Aus kognitiver Perspektive ist Kreativität kein Talent, sondern eher eine offene Denkweise. Neuronen vernetzten sich, setzen Impulse, verknüpfen unterschiedliche Bereiche im Gehirn und dadurch entstehen neue Gedankenwege. Um nun tatsächlich systematisch Ideen zu generieren und diese Denkmuster zu lernen, kann man einen strukturierten Ideationprozess starten – allein oder in einem kleinen Team. Im Kern besteht dieser Prozess aus drei wesentlichen Schritten.

Gestartet wird mit einem Briefing zur Ausgangsituation. Alle Beteiligten erhalten oder erarbeiten die Basis für ein gemeinsames Brainstorming und nehmen die Umgebungsfaktoren genau unter die Lupe. Dabei werden wichtige Fragen gestellt und beantwortet. Was sind aktuelle Trends? Was sind die aktuellen technologischen Entwicklungen? Welche Problemstellungen kommen aus der Wirtschaft und der Wissenschaft? Welche Zielgruppen sind relevant und vor welchen Herausforderungen stehen diese?

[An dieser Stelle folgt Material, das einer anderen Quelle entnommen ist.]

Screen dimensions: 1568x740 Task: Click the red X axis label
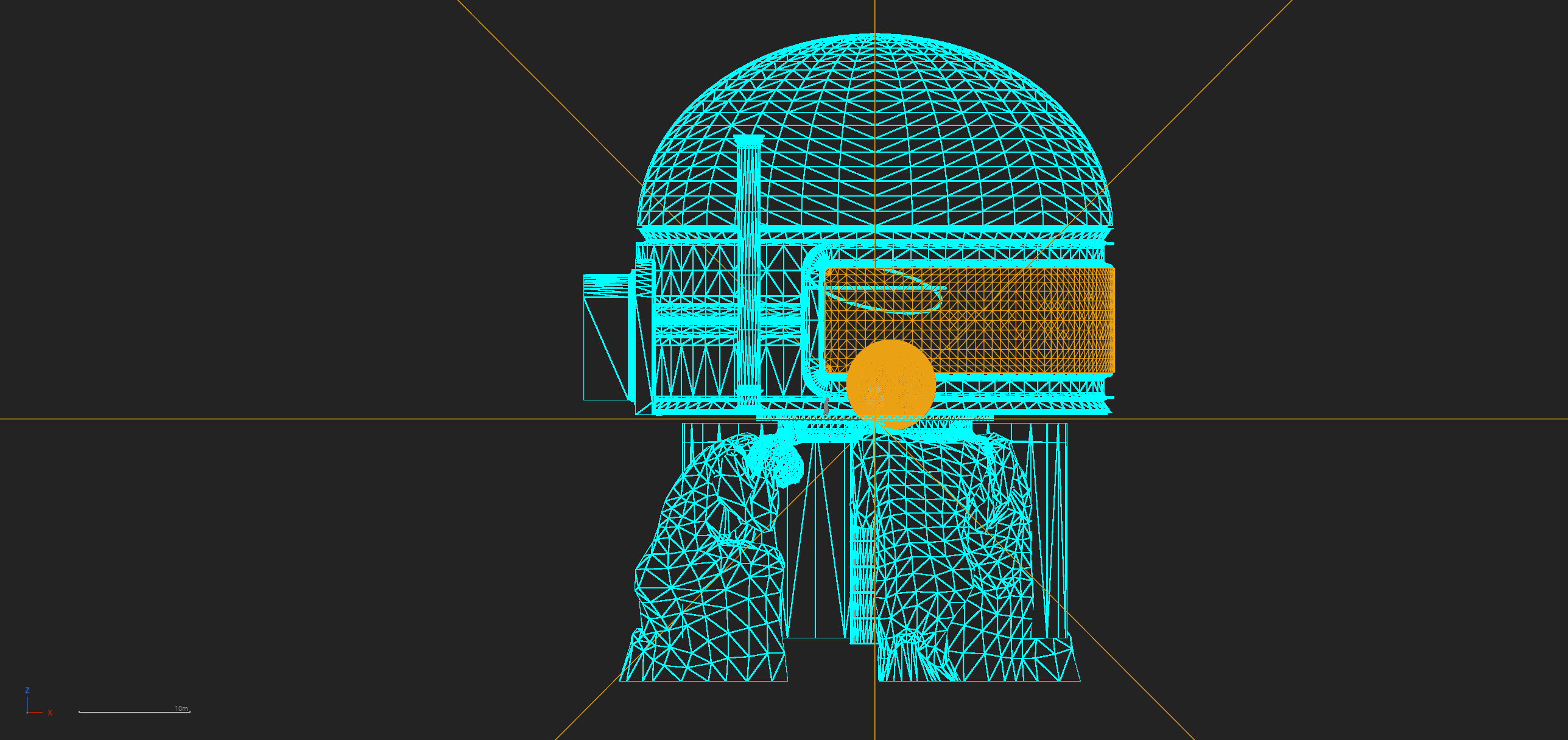pos(50,713)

Anschließend geht es weiter mit dem Brainstorming. Dabei folgen die Teilnehmer/innen einem definierten Zeitplan. Nach einem festen Zeitfenster werden die Ergebnisse immer wieder in der großen Gruppe vorgestellt und reflektiert. Gute Ideen gehen in die nächste Runde, schlechte Ideen kommen ins Archiv. So können über die einzelnen Phasen hinweg Ideen weiterentwickelt und zusammengefügt werden. Dieser Prozess wird so lange wiederholt, bis zufriedenstellende Ansätze für alle Teilnehmer/innen entstanden sind. Wie bei jedem Brainstorming, ist eine offene Denkweise erwünscht. Die Teilnehmer lösen sich ein Stück weit von der Realität und lassen neue Denkpfade zu.

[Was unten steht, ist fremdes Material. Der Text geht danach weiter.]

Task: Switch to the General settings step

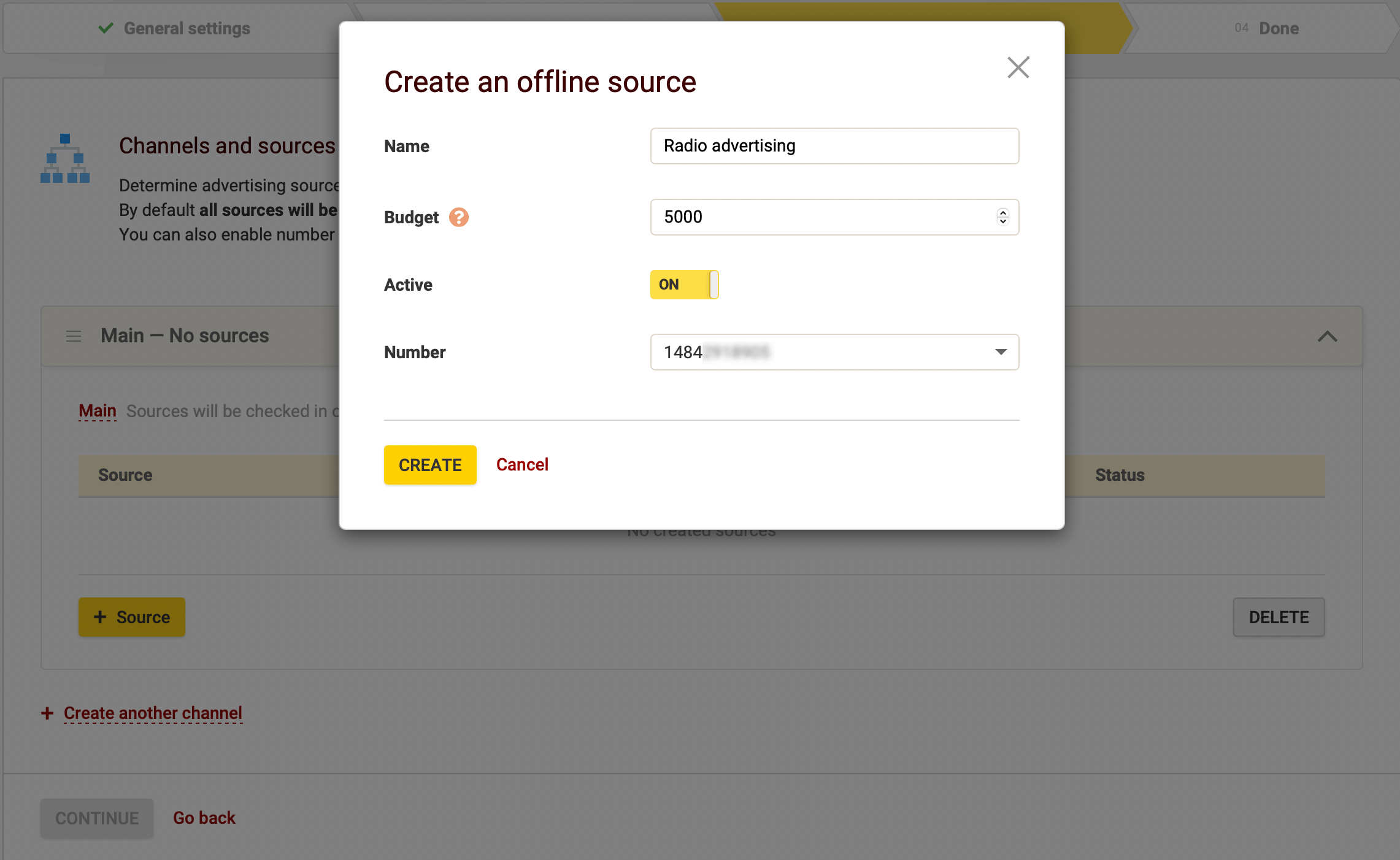Action: tap(187, 28)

Nun beginnt der schwierigste Teil der Arbeit. Die bisher noch sehr groben Ideen werden in ein Konzept überführt. Dieser Prozess nimmt die meiste Zeit in Anspruch. Je komplexer und innovativer ein Konzept ist, desto mehr Zeit muss investiert werden. Wenn diese Zeit nicht bewusst eingeplant wird, sinken die Erfolgschancen. Ein Konzept kann ein Forschungsantrag für ein neues Projekt auf dem Weg in die Plattformökonomie, ein neues Blockchain-basiertes Geschäftsmodell oder aber ein Businessplan zur Ausgründung sein. Viele Ergebnisse von und Anlässe für Ideation sind denkbar. Probieren Sie es einfach aus.